La mine de Wheal Margery occupe jusqu’à deux cents mineurs, j’allais dire deux cents cyclopes ; elle produit du cuivre et de l’étain, mais surtout du cuivre. La quantité totale de minerai extrait est d’environ cent tonnes (cent mille kilogrammes) par mois.

Comme toutes les mines en Cornouailles, Wheal Margery contient beaucoup d’eau, mais ici ce ne sont pas des roues hydrauliques, comme à Wheal Friendship, ce sont d’immenses pompes à vapeur, des pompes à feu, comme nous disions encore naguère en France, qui tirent l’eau des galeries. Ces machines d’épuisement, les géantes parmi les machines à vapeur comme forme et comme force, ont jusqu’à trois mètres de diamètre au cylindre et jusqu’à huit cents et mille chevaux de force. Elles battent cinq à six coups à la minute avec une régularité d’horloge, grâce à un mécanisme particulier fort ingénieux qu’on appelle la cataracte. La maîtresse tige, énorme pièce de charpente, descend le long du puits et commande les pistons des pompes. Elle est reliée à la tige du piston à vapeur, soit par un balancier, soit directement. Le balancier est préféré en Angleterre, où il a été employé dès le principe ; les machines à traction directe sont fort en usage en Belgique et en France depuis quelques années.

======

> **Consigne A**: Quelles lignes des entrées contiennent la chaîne « size » ? Repérez-les et recopiez chacune d'elles, en tenant compte de la casse.
L'extrait et les entrées ne proviennent pas de la même source.

> **Données extraites**:

======

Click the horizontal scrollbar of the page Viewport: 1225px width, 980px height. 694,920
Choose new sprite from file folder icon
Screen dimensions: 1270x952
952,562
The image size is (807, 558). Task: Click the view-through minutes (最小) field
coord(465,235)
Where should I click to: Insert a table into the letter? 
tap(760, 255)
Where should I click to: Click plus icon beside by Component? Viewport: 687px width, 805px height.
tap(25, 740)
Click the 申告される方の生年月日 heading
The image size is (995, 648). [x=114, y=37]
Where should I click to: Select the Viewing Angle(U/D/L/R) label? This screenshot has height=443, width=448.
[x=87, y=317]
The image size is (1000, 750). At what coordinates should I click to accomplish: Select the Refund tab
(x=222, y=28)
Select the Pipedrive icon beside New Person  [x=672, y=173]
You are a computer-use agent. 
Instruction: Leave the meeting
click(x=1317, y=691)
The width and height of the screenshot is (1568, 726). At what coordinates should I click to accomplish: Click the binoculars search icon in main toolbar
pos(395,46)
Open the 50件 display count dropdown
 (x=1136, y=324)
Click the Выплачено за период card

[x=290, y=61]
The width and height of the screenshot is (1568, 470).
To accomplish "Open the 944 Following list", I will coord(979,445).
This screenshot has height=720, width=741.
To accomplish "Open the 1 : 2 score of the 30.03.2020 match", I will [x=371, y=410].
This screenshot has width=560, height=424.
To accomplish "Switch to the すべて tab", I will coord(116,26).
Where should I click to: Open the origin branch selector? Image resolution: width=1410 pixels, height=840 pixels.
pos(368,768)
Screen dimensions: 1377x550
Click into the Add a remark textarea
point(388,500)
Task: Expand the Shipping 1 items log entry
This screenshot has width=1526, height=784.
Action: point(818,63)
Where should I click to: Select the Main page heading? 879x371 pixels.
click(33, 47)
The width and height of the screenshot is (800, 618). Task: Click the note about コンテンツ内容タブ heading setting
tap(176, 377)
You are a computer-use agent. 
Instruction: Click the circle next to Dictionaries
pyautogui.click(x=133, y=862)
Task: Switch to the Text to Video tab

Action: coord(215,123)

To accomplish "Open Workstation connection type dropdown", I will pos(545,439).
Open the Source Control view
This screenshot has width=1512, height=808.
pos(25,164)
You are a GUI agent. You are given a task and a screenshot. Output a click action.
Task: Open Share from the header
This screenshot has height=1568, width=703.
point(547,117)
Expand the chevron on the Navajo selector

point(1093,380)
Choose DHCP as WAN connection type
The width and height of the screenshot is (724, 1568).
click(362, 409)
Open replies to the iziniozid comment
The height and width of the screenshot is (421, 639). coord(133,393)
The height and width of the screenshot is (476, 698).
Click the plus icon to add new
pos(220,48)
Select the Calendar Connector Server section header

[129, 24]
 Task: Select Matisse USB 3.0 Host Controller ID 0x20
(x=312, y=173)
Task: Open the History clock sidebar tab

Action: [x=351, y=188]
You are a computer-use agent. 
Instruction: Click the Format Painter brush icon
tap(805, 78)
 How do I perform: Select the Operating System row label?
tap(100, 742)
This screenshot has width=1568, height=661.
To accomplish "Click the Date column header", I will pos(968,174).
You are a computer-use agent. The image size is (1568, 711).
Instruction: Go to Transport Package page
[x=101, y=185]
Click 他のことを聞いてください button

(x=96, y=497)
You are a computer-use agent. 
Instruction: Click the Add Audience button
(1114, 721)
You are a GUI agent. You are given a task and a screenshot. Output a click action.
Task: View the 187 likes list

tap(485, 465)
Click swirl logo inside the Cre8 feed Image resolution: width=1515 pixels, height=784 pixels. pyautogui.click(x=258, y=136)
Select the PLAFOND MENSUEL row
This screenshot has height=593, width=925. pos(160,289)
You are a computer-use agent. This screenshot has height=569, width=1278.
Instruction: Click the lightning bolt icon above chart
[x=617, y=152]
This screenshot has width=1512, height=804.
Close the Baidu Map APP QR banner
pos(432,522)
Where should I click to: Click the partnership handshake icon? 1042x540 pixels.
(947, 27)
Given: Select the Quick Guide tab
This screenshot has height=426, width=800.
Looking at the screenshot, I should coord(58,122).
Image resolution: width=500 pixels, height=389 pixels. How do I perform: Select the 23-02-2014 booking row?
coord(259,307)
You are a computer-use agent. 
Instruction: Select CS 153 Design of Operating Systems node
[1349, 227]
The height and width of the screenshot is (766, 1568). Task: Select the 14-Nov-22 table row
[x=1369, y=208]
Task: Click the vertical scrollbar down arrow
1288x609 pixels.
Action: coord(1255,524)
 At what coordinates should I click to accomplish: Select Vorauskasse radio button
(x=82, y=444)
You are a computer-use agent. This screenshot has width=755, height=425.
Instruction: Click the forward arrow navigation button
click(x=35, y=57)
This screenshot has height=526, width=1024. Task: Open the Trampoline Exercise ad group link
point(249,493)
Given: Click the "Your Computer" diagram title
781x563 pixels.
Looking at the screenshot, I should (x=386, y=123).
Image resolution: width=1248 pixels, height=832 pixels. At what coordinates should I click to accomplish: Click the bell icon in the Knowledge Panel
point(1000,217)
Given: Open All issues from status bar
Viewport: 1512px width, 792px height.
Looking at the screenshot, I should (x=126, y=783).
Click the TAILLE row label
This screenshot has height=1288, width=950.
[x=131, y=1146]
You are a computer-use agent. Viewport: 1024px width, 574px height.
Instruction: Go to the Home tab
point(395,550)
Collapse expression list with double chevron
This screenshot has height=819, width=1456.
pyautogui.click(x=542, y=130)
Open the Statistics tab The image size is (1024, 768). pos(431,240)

======

> **Consigne B**: Renvoyez à l'identique le passage de l'extrait sur la mine de Wheal Margery qui commence par « La mine de Wheal » et se poursuit jusqu'à « kilogrammes) par mois. ».

> **Résolution du problème A**:
The image size is (807, 558). Task: Click the view-through minutes (最小) field
The image size is (995, 648). [x=114, y=37]
The image size is (1000, 750). At what coordinates should I click to accomplish: Select the Refund tab
You are a computer-use agent. The image size is (1568, 711).
Open the Statistics tab The image size is (1024, 768). pos(431,240)

> **Résolution du problème B**:
La mine de Wheal Margery occupe jusqu’à deux cents mineurs, j’allais dire deux cents cyclopes ; elle produit du cuivre et de l’étain, mais surtout du cuivre. La quantité totale de minerai extrait est d’environ cent tonnes (cent mille kilogrammes) par mois.